■ **WHAT YOU SHOULD DO**
As soon as the line containing "Task: Open the Y" appears, start repeating lines exactly and continue to the end of the entries; please skip pictures.

(RECORDS FOR THIS TASK)

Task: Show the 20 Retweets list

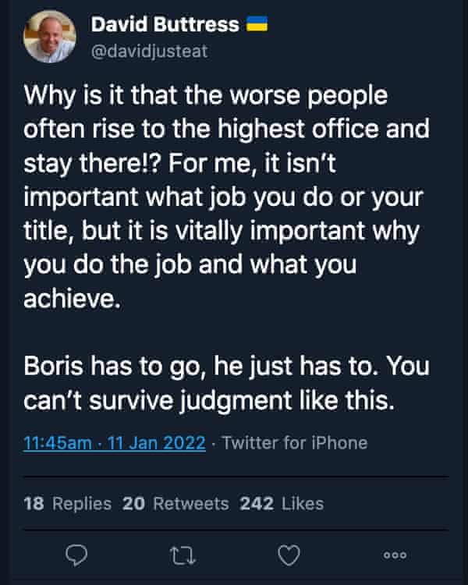Action: coord(176,503)
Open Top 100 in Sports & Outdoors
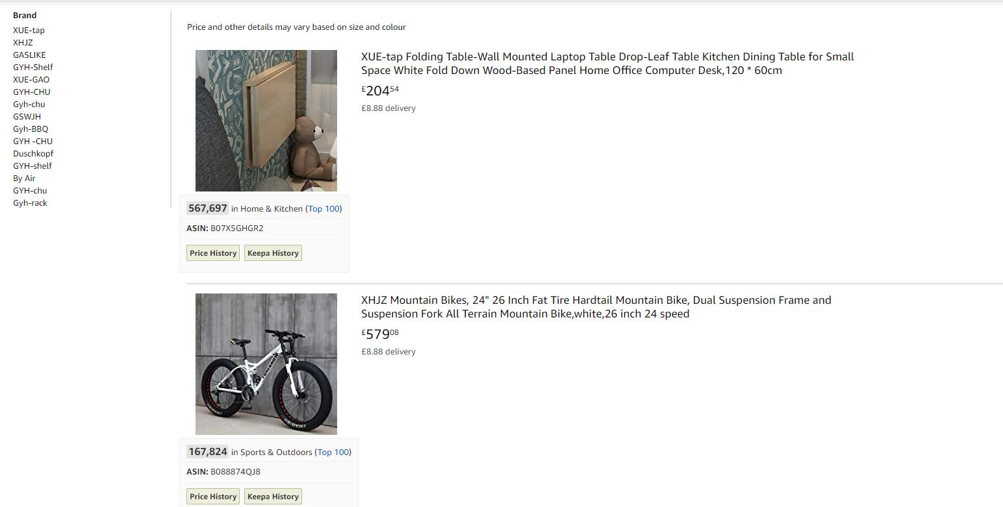Image resolution: width=1003 pixels, height=507 pixels. pos(333,452)
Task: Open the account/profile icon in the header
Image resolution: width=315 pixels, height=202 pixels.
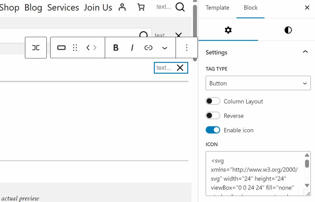Action: (122, 7)
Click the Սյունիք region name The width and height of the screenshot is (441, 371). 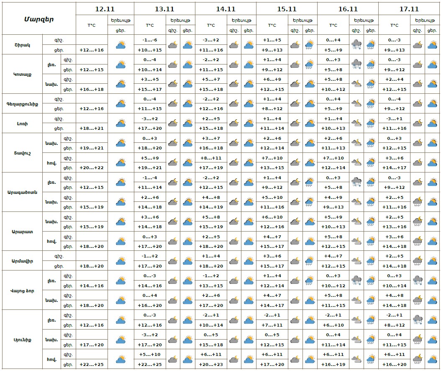23,339
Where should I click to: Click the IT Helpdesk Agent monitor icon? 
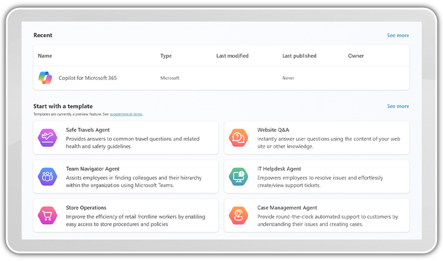[x=238, y=177]
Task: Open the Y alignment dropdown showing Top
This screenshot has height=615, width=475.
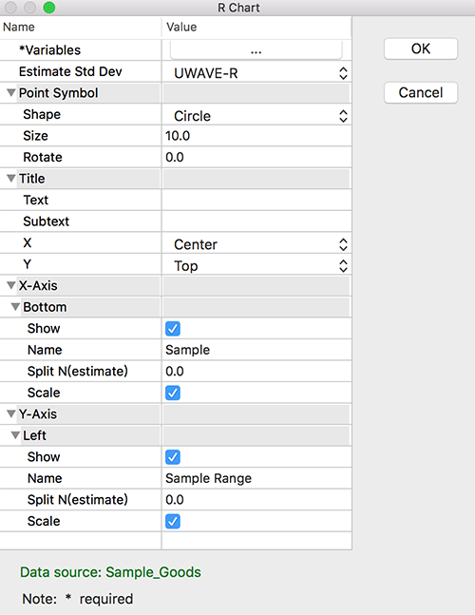Action: [x=257, y=266]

(End RECORDS FOR THIS TASK)

■ **ANSWER BOX**
Task: Open the Y alignment dropdown showing Top
This screenshot has height=615, width=475.
Action: [x=257, y=266]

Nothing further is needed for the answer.